There has been a great deal of information in the media over the past few years about global warming and the role of CO2 emissions. 2003 saw extremely weather conditions and a heat-wave throughout Europe, clear evidence of the realism of this problem, commonly referred to as the "greenhouse effect." Burning fossil fuels such as coal for electricity production, and gas for water heating both release large amounts of CO2 into the atmosphere, thus contributing to this environmentally harmful phenomenon.
By using renewable energy sources such a Solar Thermal, Solar PV, Wind, Hydro and Geothermal, reliance on fossil fuels can be minimized, thus directly reducing CO2 emissions. On average for every 1kWh of energy produced by a coal power station., 1kg (2.2 pound) of CO2 is produced. Burning natural gas for electricity production or water heating produces about 450grams of CO2 for every kWh of energy produced.
In the average household, water heating accounts for around 30% of CO2 emissions. By installing a solar water heater, which can provide between 50-70% of your hot water heating energy needs, you can reduce your total CO2 emissions by more than 20%.

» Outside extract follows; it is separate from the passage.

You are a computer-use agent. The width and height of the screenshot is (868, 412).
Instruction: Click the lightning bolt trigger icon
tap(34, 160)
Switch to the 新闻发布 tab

Evacuated tubes are the absorber of the solar water heater.They absorb solar energy converting it into heat for use in water heating. Evacuated tubes have already been used for years in Germany, Canada, China and the UK. There are several types of evacuated tubes in use in the solar industry. Sun Power Green Energy collectors use the most common "twin-glass tube". This type of tube is chosen for its reliability, performance and low manufacturing cost.
Each evacuated tubes consists of two glass tubes made from extremely strong borosilicate glass. The outer tube is transparent allowing light rays to pass through with minimal reflection. The inner tube is coated with a special selective coating (AI- N/A) which features excellent solar radiation absorption and minimal reflection properties. The top of the two tubes are fused together and the air contained in the space between the two layers of glass is pumped out while exposing the tube to high temperatures. This "evacuation' of the gases forms a vacuum, which is an important factor in the performance of the evacuated tubes.

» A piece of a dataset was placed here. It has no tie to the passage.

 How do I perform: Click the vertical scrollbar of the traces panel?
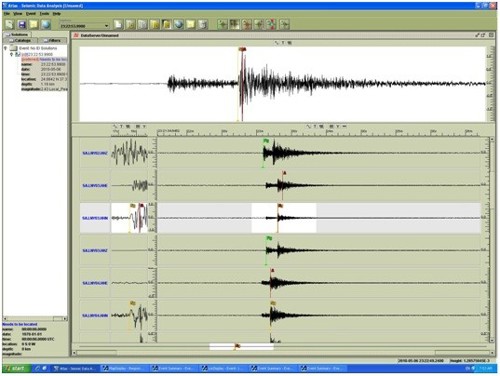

Why a "vacuum" As you would know if you have used a glass lined thermos flask, a vacuum is an excellent insulator. This is important because once the evacuated tube absorbs the radiation from the sun and converts it to heat; we don't want to lose it!! The vacuum helps to achieve this. This insulation properties are so good that while the inside of the tube may be 150oC/304oF, the outer tube is cold to touch. This means that evacuated tube water heaters can perform well even in cold weather, when flat plate collectors perform poorly due to heat loss (during high Delta- T conditions).
In order to maintain the vacuum between the two glass layers, a barium getter is used (the same as in television tubes). During manufacture of the evacuated tube this getter is exposed to high temperatures which cause the bottom of the evacuated tube to be coated with a pure layer of barium. This barium layer actively absorbs any CO, CO2, N2, O2, H20 and H2 out-gassed from the evacuated tube during the storage and operation, thus helping to maintaining the vacuum. The barium layer also provides a clear visual indicator of the vacuum status. The sliver colored barium layer will turn white if the vacuum is ever lost. This makes it easy to determine whether or not a tube is in good condition. Evacuated tubes are aligned in parallel; the angle of mounting depends upon the latitude of your location. In a North South orientation the tubes can passively track heat from the sun all day. In East West orientation they can track the sun all year round.